According to Sarawak Housing and Real Estate Association (Sheda), many developers expressed concerns that “many things are still uncertain” and that “business sentiments are not doing well.”
This, the association said, was examplified by the demand of houses from the last three months which grew stronger in terms of unit bookings as these bookings are subjected to the purchasers ability to secure banks’ housing loan, it said yesterday.
Eventhough residential houses are exempted, Sheda observed that building materials, labour and machineries hire will be subjected to GST which input tax cannot be claimed back.
“Thus, there is an estimate of two to three per cent increase in construction costs of new residential houses,” it added in its statement to The Borneo Post.
“Whether selling price of houses will increase or not, are still subjected to market forces of supply and demand even though the cost has increased slightly.”
Purchasers can hunt for new houses that are nearly or completed as the developers might still sell the houses at pre-GST prices or completed second~hand houses, as these type of house prices might not goes up immediately after April 1.
“It pays to shop around and compare prices,” it advised.
Meanwhile, Tourism and Culture Minister Datuk Seri Mohamed Nazri Abdul Aziz urged property developers to remain vigilant in their cost measures to ensure that properties are still attractive after the implementation of GST.

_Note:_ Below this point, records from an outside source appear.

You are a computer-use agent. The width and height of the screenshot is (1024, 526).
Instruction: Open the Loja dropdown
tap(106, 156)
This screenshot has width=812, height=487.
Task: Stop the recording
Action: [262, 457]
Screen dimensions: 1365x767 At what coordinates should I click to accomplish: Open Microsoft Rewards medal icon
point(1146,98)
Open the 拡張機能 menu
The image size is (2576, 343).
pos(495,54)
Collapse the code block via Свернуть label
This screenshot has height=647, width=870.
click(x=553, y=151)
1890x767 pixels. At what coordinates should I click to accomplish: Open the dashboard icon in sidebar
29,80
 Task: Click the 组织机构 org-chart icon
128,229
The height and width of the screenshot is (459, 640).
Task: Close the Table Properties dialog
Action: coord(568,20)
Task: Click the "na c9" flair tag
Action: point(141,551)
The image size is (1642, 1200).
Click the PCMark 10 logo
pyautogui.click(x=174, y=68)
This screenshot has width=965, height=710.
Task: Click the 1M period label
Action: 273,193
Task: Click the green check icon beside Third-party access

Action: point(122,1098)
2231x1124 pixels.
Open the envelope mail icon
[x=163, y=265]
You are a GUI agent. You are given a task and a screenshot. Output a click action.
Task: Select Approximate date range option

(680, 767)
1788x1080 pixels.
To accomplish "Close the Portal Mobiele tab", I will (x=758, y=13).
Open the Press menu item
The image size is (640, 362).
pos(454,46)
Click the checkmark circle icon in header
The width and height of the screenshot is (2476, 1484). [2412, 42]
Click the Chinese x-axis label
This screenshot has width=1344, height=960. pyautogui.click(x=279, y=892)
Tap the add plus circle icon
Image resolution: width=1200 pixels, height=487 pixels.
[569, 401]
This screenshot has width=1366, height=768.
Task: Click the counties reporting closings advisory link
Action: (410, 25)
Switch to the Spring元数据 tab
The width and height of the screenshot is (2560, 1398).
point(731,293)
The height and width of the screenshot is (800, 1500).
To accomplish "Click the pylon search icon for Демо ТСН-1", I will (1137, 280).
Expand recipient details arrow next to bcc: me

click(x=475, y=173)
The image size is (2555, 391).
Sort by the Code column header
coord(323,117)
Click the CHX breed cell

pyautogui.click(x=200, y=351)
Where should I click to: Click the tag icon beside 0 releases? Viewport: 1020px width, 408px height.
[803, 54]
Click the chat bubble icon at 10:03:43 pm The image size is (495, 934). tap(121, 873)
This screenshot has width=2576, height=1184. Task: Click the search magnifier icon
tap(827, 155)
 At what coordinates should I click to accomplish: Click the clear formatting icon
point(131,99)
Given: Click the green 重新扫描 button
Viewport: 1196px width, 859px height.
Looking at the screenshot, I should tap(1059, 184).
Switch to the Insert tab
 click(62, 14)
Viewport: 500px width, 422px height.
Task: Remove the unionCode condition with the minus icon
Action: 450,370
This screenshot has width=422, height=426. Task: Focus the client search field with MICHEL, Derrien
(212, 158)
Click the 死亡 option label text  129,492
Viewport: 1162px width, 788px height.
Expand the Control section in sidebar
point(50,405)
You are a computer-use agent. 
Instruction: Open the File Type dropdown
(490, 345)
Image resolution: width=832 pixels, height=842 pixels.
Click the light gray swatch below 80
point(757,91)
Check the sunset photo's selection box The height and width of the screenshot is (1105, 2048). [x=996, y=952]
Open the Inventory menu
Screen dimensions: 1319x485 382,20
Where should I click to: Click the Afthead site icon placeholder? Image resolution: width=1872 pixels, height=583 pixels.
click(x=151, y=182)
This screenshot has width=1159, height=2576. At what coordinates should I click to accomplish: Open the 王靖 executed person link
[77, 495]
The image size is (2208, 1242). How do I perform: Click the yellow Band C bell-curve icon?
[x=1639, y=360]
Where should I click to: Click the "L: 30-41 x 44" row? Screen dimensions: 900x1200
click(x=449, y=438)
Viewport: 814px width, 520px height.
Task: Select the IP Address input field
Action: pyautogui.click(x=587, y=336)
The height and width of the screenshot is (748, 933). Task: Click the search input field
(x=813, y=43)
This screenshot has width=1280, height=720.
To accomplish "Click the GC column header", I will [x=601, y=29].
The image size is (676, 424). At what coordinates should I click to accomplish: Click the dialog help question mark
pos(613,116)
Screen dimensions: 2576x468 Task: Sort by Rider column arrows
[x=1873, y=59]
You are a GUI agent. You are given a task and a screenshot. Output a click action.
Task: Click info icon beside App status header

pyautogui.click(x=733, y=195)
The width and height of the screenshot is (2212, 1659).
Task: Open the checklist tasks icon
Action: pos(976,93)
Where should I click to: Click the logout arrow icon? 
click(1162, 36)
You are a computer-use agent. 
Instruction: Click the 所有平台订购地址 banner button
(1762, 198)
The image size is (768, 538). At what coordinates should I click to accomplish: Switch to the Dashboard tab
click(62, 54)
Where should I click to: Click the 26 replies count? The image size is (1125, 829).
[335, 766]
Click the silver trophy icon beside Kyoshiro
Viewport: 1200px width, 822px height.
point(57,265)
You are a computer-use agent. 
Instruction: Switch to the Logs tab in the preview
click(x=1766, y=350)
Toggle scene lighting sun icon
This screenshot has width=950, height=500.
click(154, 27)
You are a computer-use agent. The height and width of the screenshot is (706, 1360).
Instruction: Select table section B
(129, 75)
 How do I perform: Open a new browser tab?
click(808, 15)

He said as responsible developers, they should take the lead in overcoming problems of overdevelopment so that home prices are within reach of citizens.
“I hope the social responsibility of developers to continue helping the Government in achieving progress by offering quality and affordable products to the masses will continue,” he said at the Malaysia Property Insight Prestigious Developer Awards 2015 here yesterday.